Problem to work on:
Pick out every line in the entries below that contains the word "diagram", and copy each of those lines in full.

Data for this task:
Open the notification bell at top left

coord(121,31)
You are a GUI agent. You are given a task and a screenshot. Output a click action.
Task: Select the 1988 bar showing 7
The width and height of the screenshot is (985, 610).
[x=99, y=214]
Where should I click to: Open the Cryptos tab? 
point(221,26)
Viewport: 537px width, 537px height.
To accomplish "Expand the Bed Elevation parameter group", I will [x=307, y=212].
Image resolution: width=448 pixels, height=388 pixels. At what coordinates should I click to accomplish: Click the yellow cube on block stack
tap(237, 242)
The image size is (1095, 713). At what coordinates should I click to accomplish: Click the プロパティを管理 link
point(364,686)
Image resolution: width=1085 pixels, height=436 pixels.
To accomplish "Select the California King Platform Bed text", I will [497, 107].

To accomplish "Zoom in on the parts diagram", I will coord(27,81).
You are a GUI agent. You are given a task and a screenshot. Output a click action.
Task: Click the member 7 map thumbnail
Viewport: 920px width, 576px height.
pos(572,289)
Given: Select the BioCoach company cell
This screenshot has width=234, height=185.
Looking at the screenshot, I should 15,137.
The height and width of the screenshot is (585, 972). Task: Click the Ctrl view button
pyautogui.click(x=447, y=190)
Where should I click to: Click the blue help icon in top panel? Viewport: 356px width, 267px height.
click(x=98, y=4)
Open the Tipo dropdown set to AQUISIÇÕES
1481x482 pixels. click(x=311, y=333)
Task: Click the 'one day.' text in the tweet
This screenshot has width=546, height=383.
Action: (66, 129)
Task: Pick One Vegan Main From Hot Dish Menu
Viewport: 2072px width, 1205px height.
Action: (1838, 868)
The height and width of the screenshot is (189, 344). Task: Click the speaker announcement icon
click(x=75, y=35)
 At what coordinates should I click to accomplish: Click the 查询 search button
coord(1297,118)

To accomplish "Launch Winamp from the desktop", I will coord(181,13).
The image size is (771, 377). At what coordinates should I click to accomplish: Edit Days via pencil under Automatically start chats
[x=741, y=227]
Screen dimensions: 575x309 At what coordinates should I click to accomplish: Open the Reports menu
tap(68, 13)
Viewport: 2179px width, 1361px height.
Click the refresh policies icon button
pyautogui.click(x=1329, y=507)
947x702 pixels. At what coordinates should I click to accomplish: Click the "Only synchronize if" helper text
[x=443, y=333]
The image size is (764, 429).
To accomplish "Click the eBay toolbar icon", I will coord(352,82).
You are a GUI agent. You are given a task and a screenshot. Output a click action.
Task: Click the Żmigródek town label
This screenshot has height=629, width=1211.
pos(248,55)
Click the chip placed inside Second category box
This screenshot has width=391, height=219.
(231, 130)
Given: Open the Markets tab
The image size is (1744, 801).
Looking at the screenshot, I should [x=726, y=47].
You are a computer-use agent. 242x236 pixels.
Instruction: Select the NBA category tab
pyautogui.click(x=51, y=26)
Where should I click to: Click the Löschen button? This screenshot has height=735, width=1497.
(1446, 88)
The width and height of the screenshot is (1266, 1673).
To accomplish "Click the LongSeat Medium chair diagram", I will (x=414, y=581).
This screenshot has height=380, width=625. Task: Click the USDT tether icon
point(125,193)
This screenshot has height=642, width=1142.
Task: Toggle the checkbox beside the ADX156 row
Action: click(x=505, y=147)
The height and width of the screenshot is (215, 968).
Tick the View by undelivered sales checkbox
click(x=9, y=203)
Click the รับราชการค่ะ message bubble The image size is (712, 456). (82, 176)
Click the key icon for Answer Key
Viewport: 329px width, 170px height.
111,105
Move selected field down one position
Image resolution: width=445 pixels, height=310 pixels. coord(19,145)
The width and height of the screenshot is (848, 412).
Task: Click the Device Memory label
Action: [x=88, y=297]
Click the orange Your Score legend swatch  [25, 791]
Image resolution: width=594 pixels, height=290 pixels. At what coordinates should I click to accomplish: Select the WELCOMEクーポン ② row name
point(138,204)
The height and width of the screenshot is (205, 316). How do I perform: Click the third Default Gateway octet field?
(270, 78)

Answer to this exercise:
To accomplish "Zoom in on the parts diagram", I will coord(27,81).
To accomplish "Click the LongSeat Medium chair diagram", I will (x=414, y=581).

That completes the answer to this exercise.